Groupe d’études et de recherche en analyse des décisions

Identification of Umbrella Contingencies in Electricity Networks

François Bouffard Professeur agrégé, Département de génie électrique et informatique, Université McGill, Canada

Security-constrained optimal power flow (SCOPF) problems are becoming increasingly important in short-term operations planning tasks in modern power systems. Traditionally, the objective of SCOPF problems is to find the generation operating point either minimizing generation costs or maximizing network loading. The most important feature here is that the optimal operating point has to be feasible both under healthy and contingency conditions, where contingencies generally include line and generation asset failures. In other words, solutions to SCOPF problems are essentially passive and defensive in nature presupposing that the network operator has too little time or ways to mitigate the effects of a sudden failure. As practical electricity networks are quite large, the ensuing size of SCOPF problem instances are very large too---for example, the small IEEE 30 node system with 41 lines and 38 allowable single line contingencies results in a SCOPF containing 3184 inequalities.

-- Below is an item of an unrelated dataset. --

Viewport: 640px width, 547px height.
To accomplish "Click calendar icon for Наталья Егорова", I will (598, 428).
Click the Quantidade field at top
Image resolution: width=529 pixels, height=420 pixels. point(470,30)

Evidence from research and industry practice is showing that security-constrained optimal power flow problems are ultimately constrained by very few of those inequalities---for example, the Brazilian national system operator claims that it needs only about 130 inequalities to represent the N-1 secure operation of its 50,000 node network! These few inequalities are part of what we call the umbrella contingency set of networks. The inequalities which are members of the set of umbrella contingencies are both necessary and sufficient to ensure the security of the entire system as they form an "umbrella" over all the other contingencies. So far, however, there was no systematic method to identify which contingencies are members of the umbrella set.

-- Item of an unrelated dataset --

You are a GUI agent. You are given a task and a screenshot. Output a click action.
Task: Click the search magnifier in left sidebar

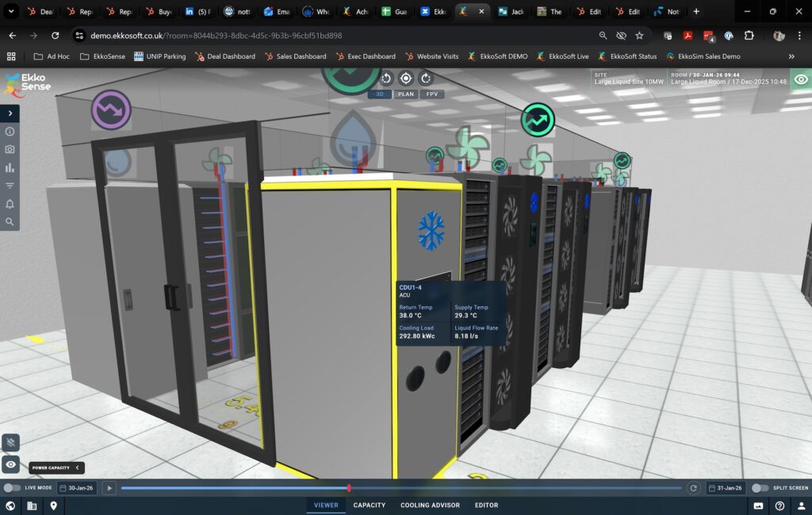[x=10, y=222]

In this talk, we formulate the umbrella contingency discovery problem (UCD) for SCOPF problems with linear network models. The UCD is formulated first as a mixed-integer linear program and we show how that it can be reformulated as a linear program. We also show that the resulting UCD is easily decomposable and lends itself well to parallel computation. We provide preliminary results from standard test networks and show how the UCD is promising as a pre-processing step to speed up SCOPF solutions.